モフモフはなんでも可愛い
蚕は人の手により改良された虫だ。紡ぐ繭は一本の糸でできており七十メートルにも及ぶ。
繭の中で蚕は蛹になる。それは孵化することがない。繭から出る前に絹糸を取るために煮られるからだ。煮沸される大量の繭からは動物的ななんとも言えない嫌な臭いが漂う。
成虫になった蚕の羽は飛ぶのに適さない。食物を取ることもない。口は食べるための機能を備えておらず退化している。そのまま2週間ほど生きて卵を産み一生を終える。ただ次に命を繋ぐために。
優美な触覚を持ち大きな複眼は愛らしく、ふさふさと白い絨毛に包まれた姿は愛玩動物のようだ。人はなんという生き物を作り出してしまったのか。
繭の中で死ぬか繭からでても生きる力を持たない蚕は哀れだ。緑の葉にまみれてただひたすら食む姿は荒々しいほど生命力に溢れているというのに。
人の手により断ち切られた未来を思うたびに、人は自分が生きのびるために無数の命を殺しているのだと思う。高等生物?とんでもない。本能が壊れた人という生き物は、餓鬼に似ている。貪っても貪っても満足しない。
それは資本社会の宿命という人がいるけれど、では共産主義なら解放されるのか。権力が集中した先はどうなるのか既に歴史が証明済みだ。生き物のシステムから追い出された人間は機械に頼るばかりか機械になり永遠に生き続けようとしている。少し昔ならば何をバカなと笑ってしまえたことが本当になろうとしている。

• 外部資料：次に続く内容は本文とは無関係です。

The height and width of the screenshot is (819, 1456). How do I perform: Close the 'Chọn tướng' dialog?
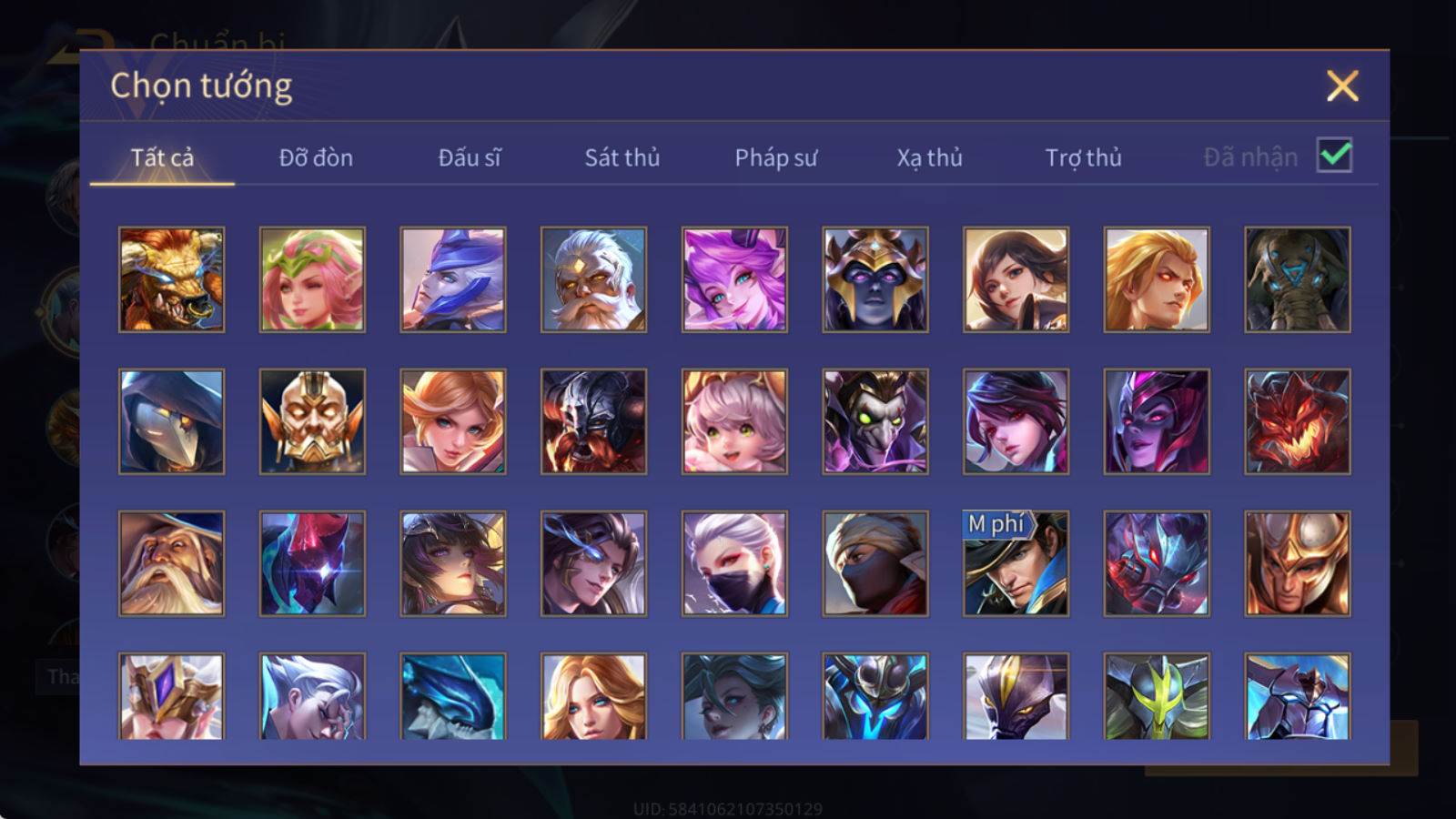click(x=1342, y=86)
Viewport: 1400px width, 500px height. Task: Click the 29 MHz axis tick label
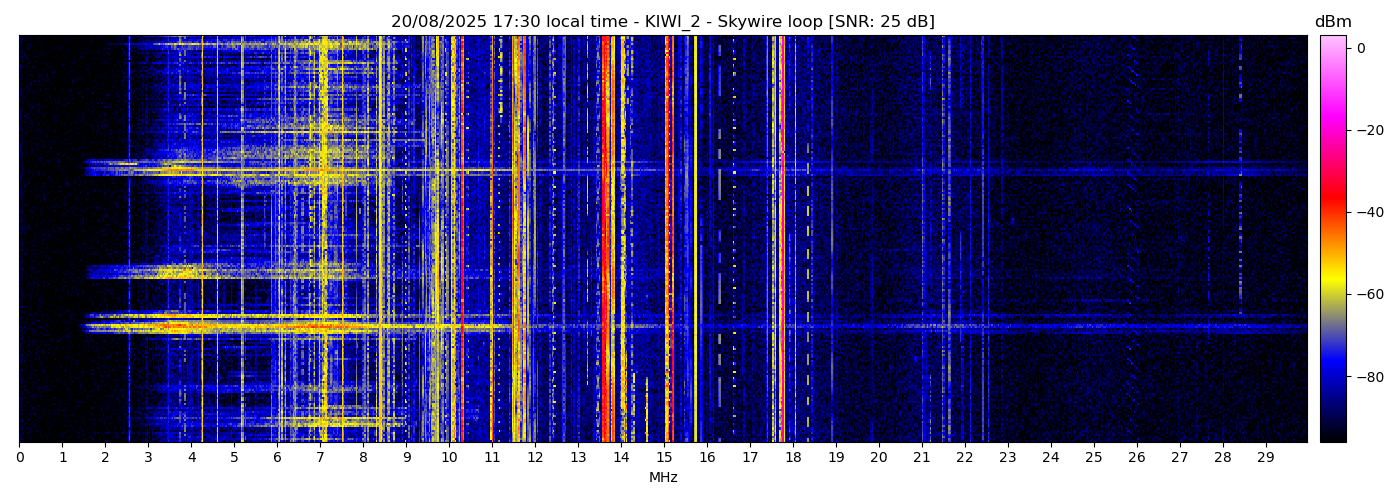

人の貪欲さから生まれる様々な懊悩を解決しようと宗教が生まれた。宗教は余剰な命のエネルギーを削る。悟らなくてもいい。爺い婆あになるに従い生命エネルギーは衰え死に至るように身体はできている。死と共に貪欲さも消える。
自分と他を分ける我が生じてからは、今度は死にゆくさだめを悩むようになる。なんとも生きるのは大変だ。
生きるのが大変なのはこの世に修行をしに生まれて来たからだという。寿命まで生きたら修行は終わり。皆ほっとした顔をした死顔なのはそのためか。いやいや、力が抜けたせいとはわかっているけれどもそう信じたい気もする。
ことはどうあれ、生きるように身体はできている。腹が減る。食べる。食うためには金がいる。働かなくてはならない。自己啓発とか自己実現とかいろいろあるけれど本当の自分なぞどこにも存在しない。どこにもないものを自分と言い張り探しているのだ、と誰かが言った。
人間とは何か、なんて、皆考えては答えがわかる前に死んでいく。遺伝子の乗り物と揶揄されながら次の命に同じ命題を託しながら。
と、ここまで書いて虫嫌いの人もいるのだと気づいた。ごめんなさい💦青臭いことをいまだに考えながらモフモフはなんでも可愛く思える。何故だろうね。